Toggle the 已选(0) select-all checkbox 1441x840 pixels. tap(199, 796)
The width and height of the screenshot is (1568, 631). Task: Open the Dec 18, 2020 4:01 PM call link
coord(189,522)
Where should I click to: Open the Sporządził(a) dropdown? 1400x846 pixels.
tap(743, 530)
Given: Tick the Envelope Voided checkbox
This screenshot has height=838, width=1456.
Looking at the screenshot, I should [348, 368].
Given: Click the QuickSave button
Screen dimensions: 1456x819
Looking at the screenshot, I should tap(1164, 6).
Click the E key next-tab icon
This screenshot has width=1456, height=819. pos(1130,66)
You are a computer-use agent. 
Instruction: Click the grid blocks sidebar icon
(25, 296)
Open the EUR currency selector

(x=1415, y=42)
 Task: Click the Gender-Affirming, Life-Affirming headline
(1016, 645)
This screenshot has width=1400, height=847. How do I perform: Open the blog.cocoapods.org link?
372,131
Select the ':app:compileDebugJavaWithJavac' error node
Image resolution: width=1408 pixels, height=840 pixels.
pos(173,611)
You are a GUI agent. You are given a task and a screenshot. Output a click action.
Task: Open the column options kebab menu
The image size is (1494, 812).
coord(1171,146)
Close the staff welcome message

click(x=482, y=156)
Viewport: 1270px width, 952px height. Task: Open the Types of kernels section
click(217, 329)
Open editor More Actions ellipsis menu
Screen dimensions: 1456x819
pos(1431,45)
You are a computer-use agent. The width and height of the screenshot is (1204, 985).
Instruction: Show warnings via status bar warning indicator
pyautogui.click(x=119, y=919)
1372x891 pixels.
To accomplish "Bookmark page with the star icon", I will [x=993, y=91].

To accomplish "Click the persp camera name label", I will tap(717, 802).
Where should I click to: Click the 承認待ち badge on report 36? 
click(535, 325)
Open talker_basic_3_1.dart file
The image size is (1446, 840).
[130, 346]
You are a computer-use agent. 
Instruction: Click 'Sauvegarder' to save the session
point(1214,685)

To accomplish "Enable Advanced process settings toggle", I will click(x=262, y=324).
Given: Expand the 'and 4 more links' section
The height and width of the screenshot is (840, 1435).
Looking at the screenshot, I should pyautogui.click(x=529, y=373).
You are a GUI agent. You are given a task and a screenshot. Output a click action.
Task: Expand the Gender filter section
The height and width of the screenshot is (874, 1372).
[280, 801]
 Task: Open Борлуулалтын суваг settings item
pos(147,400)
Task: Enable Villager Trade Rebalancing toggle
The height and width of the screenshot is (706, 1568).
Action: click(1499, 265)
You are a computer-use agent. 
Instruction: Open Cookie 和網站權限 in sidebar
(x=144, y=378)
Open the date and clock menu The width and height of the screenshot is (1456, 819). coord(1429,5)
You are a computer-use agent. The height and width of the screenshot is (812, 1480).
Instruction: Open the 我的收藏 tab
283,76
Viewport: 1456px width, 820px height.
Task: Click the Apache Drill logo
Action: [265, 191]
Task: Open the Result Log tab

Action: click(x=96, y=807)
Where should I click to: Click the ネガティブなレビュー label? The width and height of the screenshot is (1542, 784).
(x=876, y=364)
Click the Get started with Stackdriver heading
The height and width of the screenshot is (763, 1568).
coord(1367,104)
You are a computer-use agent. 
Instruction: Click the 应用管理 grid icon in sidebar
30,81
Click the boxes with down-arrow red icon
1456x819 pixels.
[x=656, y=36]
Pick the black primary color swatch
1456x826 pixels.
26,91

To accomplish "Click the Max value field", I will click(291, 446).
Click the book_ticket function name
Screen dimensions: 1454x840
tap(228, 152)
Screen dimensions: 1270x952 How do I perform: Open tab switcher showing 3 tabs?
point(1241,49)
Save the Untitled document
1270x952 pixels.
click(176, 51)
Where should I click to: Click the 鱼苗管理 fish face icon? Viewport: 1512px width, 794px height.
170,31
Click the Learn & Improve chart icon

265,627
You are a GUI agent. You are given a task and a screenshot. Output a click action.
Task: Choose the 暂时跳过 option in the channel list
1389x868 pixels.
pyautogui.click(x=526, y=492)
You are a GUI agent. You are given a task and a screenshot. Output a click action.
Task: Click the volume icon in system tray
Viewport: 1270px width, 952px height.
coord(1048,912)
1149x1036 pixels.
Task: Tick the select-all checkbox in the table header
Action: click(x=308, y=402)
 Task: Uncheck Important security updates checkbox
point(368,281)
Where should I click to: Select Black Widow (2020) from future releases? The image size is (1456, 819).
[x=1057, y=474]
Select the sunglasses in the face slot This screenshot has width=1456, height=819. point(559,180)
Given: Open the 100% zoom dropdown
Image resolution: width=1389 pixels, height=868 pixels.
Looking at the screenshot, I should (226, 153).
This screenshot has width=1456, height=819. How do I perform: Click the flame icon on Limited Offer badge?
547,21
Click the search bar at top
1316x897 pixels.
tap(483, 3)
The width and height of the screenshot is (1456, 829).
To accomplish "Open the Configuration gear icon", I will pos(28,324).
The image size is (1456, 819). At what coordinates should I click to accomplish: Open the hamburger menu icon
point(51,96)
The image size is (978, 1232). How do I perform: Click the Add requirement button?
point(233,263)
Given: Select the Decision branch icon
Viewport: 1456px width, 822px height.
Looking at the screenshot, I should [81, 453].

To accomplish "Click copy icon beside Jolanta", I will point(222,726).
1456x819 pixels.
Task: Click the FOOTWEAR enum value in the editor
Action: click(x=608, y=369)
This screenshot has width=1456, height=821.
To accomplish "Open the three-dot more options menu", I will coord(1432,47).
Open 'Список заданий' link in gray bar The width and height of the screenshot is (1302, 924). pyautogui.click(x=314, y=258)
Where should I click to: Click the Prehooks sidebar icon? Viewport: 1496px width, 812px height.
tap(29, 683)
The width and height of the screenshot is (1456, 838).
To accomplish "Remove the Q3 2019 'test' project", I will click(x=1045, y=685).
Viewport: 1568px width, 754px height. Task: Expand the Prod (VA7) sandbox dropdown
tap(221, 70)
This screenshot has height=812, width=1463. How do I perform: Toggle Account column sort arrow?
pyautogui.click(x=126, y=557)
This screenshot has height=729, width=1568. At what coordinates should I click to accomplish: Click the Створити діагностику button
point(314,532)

Task
Tally the lines of the records that contain the word "Enable" and state the total alone.

Your response
2